Die Quelle der Hoffnung
Portrait
Wenn Gott in das Leben von Menschen tritt, ist das der Anfang von etwas wunderbarem Neuen. Immer. Aber nicht immer sind die Veränderungen so deutlich sichtbar wie bei Kemi, dem Jesus-Rapper aus Äthiopien. Der fand nämlich nicht nur Frieden im Herzen, sondern auch Stabilität im Alltag. Gott sei Dank.

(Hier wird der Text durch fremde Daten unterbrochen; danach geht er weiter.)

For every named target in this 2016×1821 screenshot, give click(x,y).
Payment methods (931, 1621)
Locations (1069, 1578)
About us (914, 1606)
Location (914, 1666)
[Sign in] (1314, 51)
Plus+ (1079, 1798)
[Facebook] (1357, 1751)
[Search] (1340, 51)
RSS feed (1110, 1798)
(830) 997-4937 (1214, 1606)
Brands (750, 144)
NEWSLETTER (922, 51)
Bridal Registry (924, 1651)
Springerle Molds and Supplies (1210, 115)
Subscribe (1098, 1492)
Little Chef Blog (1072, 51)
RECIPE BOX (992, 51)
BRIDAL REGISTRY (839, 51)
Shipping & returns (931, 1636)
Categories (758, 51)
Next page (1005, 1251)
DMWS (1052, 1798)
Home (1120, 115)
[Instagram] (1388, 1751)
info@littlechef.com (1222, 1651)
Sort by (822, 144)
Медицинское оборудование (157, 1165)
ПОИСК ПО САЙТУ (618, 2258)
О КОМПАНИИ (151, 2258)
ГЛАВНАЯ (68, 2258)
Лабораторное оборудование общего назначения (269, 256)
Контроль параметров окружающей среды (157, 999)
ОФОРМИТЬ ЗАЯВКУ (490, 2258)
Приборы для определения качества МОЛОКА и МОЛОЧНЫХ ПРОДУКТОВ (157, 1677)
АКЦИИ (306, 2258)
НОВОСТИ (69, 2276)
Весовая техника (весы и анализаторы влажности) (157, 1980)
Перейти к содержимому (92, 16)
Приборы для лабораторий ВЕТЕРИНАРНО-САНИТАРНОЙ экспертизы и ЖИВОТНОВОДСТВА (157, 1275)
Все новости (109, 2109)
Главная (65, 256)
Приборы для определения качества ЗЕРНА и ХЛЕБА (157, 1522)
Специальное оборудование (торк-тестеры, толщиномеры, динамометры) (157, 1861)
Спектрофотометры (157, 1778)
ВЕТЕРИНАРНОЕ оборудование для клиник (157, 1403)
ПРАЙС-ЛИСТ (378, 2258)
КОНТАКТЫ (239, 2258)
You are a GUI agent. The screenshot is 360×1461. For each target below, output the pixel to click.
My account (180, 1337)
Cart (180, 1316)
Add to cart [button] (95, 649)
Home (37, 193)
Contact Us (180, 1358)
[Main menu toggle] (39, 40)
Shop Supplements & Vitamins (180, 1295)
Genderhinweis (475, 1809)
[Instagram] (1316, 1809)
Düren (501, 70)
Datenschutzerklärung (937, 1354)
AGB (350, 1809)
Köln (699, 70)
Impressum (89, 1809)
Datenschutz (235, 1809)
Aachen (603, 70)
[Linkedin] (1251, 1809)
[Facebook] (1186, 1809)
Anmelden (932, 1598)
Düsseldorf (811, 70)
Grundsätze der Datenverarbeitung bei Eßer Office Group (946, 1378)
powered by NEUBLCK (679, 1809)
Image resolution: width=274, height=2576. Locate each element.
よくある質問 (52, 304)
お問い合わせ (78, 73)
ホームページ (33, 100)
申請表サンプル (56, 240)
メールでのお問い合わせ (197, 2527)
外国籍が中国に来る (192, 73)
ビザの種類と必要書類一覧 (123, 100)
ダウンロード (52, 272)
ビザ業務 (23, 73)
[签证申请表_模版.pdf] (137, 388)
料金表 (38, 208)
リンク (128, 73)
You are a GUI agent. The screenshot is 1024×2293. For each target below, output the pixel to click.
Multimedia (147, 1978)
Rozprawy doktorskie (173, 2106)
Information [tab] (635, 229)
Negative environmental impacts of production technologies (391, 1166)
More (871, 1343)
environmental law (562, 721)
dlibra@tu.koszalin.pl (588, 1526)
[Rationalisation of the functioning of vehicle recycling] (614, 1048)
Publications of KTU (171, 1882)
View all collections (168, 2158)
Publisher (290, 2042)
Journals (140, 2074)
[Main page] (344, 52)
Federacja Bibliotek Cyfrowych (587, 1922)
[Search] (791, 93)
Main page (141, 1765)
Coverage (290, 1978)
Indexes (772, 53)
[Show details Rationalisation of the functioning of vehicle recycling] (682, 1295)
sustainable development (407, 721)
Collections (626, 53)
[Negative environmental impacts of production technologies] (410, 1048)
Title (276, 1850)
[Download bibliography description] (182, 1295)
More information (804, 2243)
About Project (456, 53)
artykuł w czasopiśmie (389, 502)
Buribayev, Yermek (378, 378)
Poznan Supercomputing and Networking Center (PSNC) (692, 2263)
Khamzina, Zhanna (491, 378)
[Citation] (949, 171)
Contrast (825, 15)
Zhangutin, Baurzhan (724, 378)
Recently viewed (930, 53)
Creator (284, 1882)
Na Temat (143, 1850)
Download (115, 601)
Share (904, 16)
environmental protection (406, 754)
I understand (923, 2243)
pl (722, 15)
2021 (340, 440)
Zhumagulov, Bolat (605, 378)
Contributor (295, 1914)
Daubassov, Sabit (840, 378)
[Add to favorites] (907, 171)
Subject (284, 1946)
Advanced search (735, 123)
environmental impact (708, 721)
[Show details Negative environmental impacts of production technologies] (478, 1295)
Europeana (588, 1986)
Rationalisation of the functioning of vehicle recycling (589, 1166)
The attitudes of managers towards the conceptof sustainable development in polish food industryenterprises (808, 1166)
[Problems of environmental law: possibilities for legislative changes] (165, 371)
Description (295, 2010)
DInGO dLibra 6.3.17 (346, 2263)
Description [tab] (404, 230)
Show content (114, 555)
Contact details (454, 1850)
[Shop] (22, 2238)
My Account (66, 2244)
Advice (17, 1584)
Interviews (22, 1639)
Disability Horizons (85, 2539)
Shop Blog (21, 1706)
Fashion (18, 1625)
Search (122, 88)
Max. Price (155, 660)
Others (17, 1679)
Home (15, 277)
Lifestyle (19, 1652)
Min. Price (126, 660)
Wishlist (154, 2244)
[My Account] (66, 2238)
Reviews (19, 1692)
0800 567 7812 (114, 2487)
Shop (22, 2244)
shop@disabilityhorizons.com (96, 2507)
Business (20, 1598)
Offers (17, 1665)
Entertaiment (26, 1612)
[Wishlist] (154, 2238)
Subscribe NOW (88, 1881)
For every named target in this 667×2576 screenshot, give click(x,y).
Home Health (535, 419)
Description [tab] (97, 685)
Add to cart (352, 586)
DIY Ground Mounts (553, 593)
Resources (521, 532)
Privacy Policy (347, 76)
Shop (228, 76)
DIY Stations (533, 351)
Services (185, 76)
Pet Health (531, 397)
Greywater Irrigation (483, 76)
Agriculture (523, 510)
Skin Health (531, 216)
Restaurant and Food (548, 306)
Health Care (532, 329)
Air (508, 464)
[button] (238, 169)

„Wenn wir nicht wissen, wo wir waren, ist es egal, wohin wir gehen, denn nur wenn wir unsere Vergangenheit verstehen, finden wir den Kompass für unsere Zukunft“. Dieses Zitat von Kemi beschreibt sehr gut, dass unser Leben immer von der Vergangenheit bestimmt wird. Für ihn hat eine Person sein Leben maßgeblich beeinflusst: seine Mutter. Aufgewachsen ist er in extremer Armut in einem Slum namens Gotara in Äthiopien, aufgezogen von einer alleinerziehenden Mutter. Das Leben war ein täglicher Kampf.
Völlig allein
Bereits als Jugendliche wird sie schwanger und bringt Kemi zur Welt. Zunächst ist der Vater des Jungen noch bei ihr, aber als Kemi zwei Jahre alt ist, geht sein Vater einfach weg. Vaterlos von einer Single-Mutter in extrem armen Verhältnissen aufzuwachsen, ist nicht gerade das, was man einen „guten Start“ ins Leben nennt. Aber es sollte noch schlimmer kommen. Das beständige Gefühl, verlassen zu sein, wird durch ein Erlebnis auf die Spitze getrieben: Als Kemi mit 16 Jahren eines Tages von der Schule nach Hause kommt, findet er seine Mutter stumm und regungslos in ihrem Bett liegend. Trotz seiner Bemühungen, sich um sie zu kümmern, stirbt sie und lässt Kemi völlig allein zurück. Das nächste Trauma nimmt seinen Lauf.
Neue Freunde
„Ich saß oft völlig apathisch in der leeren Wohnung und fühlte mich, als hätte jemand einen Dolch in mein Herz getrieben. Ich fühlte mich nun vollends allein gelassen. Ich konnte mir gar nicht vorstellen, wie ich die Kraft aufbringen sollte, das Leben zu bewältigen und nun wirklich komplett allein für mich verantwortlich zu sein“, erinnert sich Kemi. Durch den Kontakt zu einer Kirche ändert sich alles. Dort findet er nicht nur Freunde, sondern auch Jesus, der zu seinem besten Freund werden sollte. „Das war meine Quelle der Hoffnung gerade in den dunkelsten Momenten des Lebens.“ In der Gemeinschaft der Christen findet er Ansprechpartner, die mit Rat, Gebet und viel Ermutigung positive Akzente in sein Leben bringen.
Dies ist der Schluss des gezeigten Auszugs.